_WHAT YOU HAVE TO DO_. Find every line in the entries below that contains the string "agent", and copy each one out.

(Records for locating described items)

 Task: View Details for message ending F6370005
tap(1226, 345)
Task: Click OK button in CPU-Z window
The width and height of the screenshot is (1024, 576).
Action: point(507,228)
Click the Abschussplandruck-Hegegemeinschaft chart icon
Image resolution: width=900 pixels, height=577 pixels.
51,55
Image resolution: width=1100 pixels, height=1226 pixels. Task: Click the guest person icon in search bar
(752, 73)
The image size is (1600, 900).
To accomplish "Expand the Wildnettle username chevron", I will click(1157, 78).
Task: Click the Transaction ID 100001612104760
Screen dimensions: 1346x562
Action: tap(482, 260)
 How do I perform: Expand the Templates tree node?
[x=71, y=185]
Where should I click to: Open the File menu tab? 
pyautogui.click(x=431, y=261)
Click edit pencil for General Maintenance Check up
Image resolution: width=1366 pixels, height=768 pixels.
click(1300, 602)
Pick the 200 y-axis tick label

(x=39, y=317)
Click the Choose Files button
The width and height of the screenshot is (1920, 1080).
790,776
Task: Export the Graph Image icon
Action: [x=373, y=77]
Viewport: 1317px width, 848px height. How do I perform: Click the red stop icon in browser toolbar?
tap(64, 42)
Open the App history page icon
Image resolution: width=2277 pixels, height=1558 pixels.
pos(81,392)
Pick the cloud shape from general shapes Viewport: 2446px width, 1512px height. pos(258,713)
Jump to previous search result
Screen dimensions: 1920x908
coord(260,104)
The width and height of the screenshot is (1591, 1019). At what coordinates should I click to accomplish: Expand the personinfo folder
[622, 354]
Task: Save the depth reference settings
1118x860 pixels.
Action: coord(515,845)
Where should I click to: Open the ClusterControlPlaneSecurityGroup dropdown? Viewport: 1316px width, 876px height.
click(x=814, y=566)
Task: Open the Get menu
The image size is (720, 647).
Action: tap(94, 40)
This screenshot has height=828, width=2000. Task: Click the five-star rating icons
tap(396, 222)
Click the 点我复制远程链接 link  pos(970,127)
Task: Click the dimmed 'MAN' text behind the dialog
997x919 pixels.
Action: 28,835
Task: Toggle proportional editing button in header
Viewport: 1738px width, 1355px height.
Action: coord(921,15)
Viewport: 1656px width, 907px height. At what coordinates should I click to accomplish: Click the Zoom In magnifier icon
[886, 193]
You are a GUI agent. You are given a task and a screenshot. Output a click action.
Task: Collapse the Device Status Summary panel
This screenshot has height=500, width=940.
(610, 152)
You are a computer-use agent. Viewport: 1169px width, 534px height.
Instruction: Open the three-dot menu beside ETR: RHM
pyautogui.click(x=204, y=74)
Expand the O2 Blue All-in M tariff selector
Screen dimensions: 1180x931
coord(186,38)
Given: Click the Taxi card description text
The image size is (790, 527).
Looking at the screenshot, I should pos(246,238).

_REPLY TO THE EXERCISE_.
You are a GUI agent. You are given a task and a screenshot. Output a click action.
You are a computer-use agent. Viewport: 1169px width, 534px height.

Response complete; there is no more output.